All data stored in Google Cloud is encrypted at the storage level using AES256.
Google uses a common cryptographic library, Tink, which incorporates our FIPS 140-2 validated module, BoringCrypto, to implement encryption consistently across almost all Google Cloud products. Consistent use of a common library means that only a small team of cryptographers needs to implement and maintain this tightly controlled and reviewed code.
❓Question: What city is our Data stored in?
Answer: Gain Compliance stores customer data across distributed and redundant data centers across the United States to provide fast, resilient, and secure access for everyone of our customers.
❓Question: What version am I on in the Gain Application?
Answer: Gain Compliance uses a continuous release strategy. As a Software-as-a-Service (SaaS) solution we manage all of the updates ourselves – our customers only need to open https://app.gaincompliance.com to get the most up-to-date version.
Our software is updated frequently to provide improvements and fixes. It is also composed of many different services and components. Due to the frequency and complexity of our system, we do not use traditional version numbers.
❓Question: What Certificate does Gain Compliance have?
Answer: Gain Compliance is SOC 2 certified, which means we've gone through a thorough check to make sure our systems and processes keep customers' data safe, private, and available when they need it. Think of it as an extra layer of trust—our setup meets industry standards for keeping everything secure and reliable.
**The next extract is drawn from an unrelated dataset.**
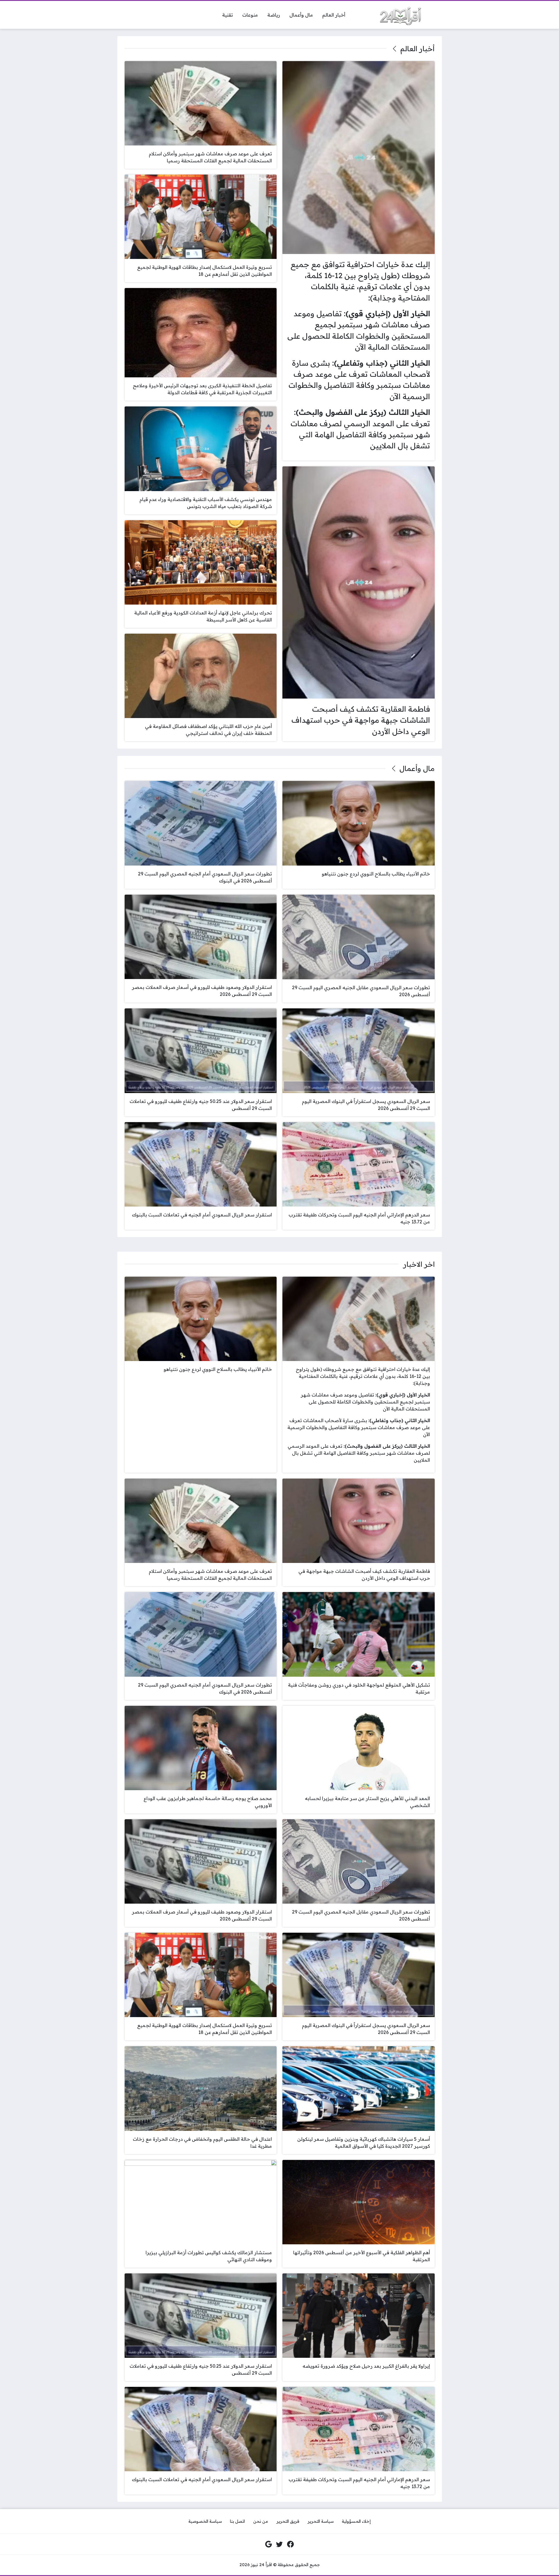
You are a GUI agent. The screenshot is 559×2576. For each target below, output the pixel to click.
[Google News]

❓Question: How can I receive Gain Compliance’s SOC 2 report or a SOC Bridge Letter?
Answer: We are able to share those documents with you at your request. Please contact your Customer Success Manager or [email protected].
❓Question: How do I fill out a Security or Risk Assessment?
Answer: If you have a security or risk assessment that you need Gain Compliance to fill out on your behalf, please contact your Customer Success Manager directly.
❓Question: Is Gain SOC1 certified?
Answer: SOC1 Audit is looking at data accuracy and topics outside of data security. Gain Compliance is recertified twice annually by the NAIC to ensure our data model, validation rules, and export files conform to the NAIC rules, guidance, and compliance.